In 1988 Hayes was captain of the team for a second year. That year Galway reached a fourth successive All-Ireland final. After more than a decade-and-a-half in the wilderness Tipperary were back providing the opposition in the championship decider. Galway defeated Tipp in the semi-final the previous year, however, with an extra year's experience it was expected that Tipperary might shade the victory. Galway used this to motivate themselves. Noel Lane again scored the crucial goal for Galway while Nicky English sent a late penalty over the bar for a point. A 1–15 to 0–14 score line resulted in victory for Galway and a third All-Ireland medal for Hayes. Another solid performance at full-back resulted in a third successive All-Star award for the Galway captain.

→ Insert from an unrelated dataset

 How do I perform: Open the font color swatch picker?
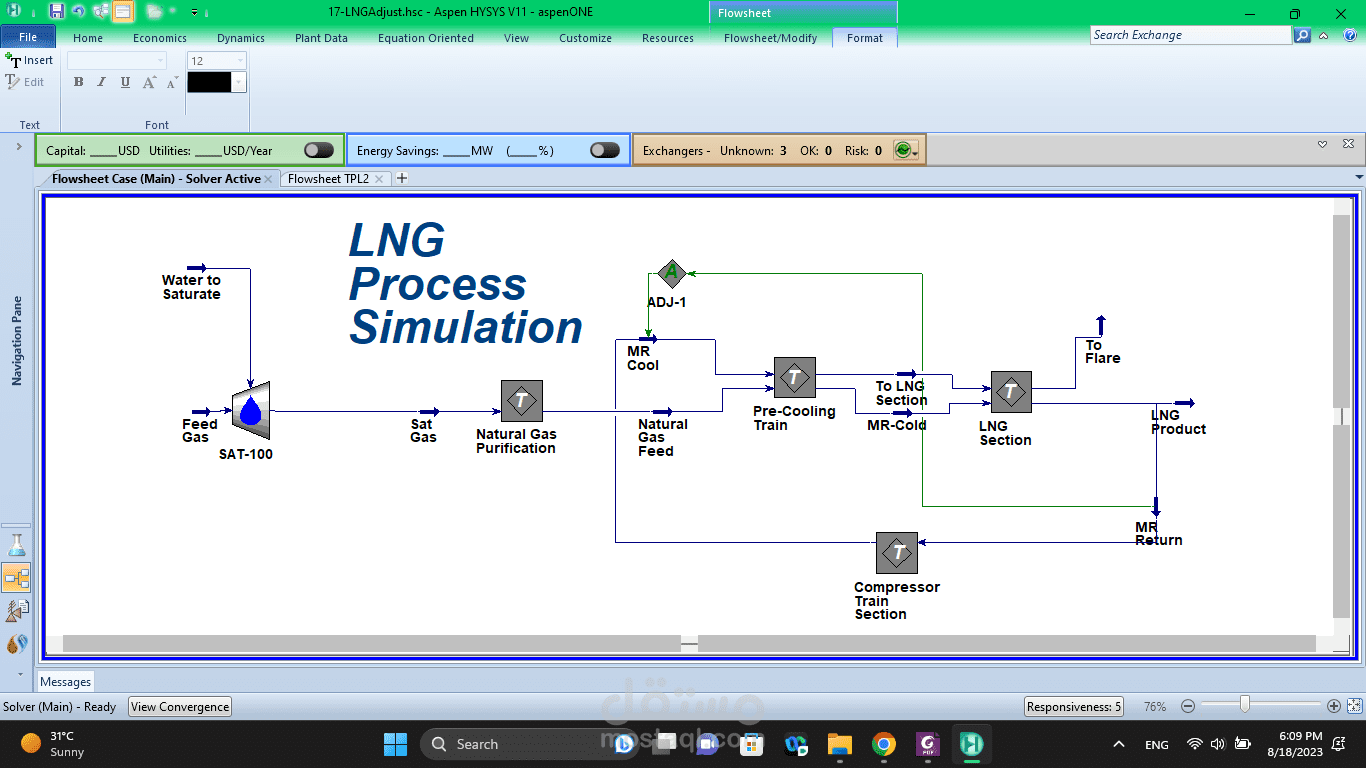(238, 81)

In 1989 Hayes was once again captain of the team as Galway went in search of a third All-Ireland title in-a-row. For the third time in as many years Tipperary faced Galway in the All-Ireland series, however, on this occasion the men from the West were controversially without their star player Tony Keady. The game turned out to be a tense and unsavory affair as Tipp finally triumphed over Galway. A 1–17 to 2–11 victory for the Munster men meant that Galway's three-in-a-row dream was over.

Hayes played his last game for Galway in an All-Ireland quarter-final defeat of London in 1990. He was listed as a substitute for the subsequent All-Ireland decider against Cork. Shortly after half-time the westerners were up by seven points and were cruising to victory. Cork were a changed team in the second half and secured a 5–15 to 2–21 victory. This defeat brought the curtain down on Hayes's inter-county career.

===Inter-provincial===
Hayes also lined out with Connacht in the inter-provincial series of games and enjoyed much success.

In 1979 Hayes was at centre-back as Connacht reached the inter-provincial decider. A 1–13 to 1–9 defeat by Leinster was the result on that occasion. Hayes was moved to full-back in 1980 as Connacht faced Railway Cup specialists Munster in the decider. A low-scoring game followed, however, a 1–5 to 0–7 victory gave Connacht their first Railway Cup title since 1947. It was Hayes's first winners' medal in the competition.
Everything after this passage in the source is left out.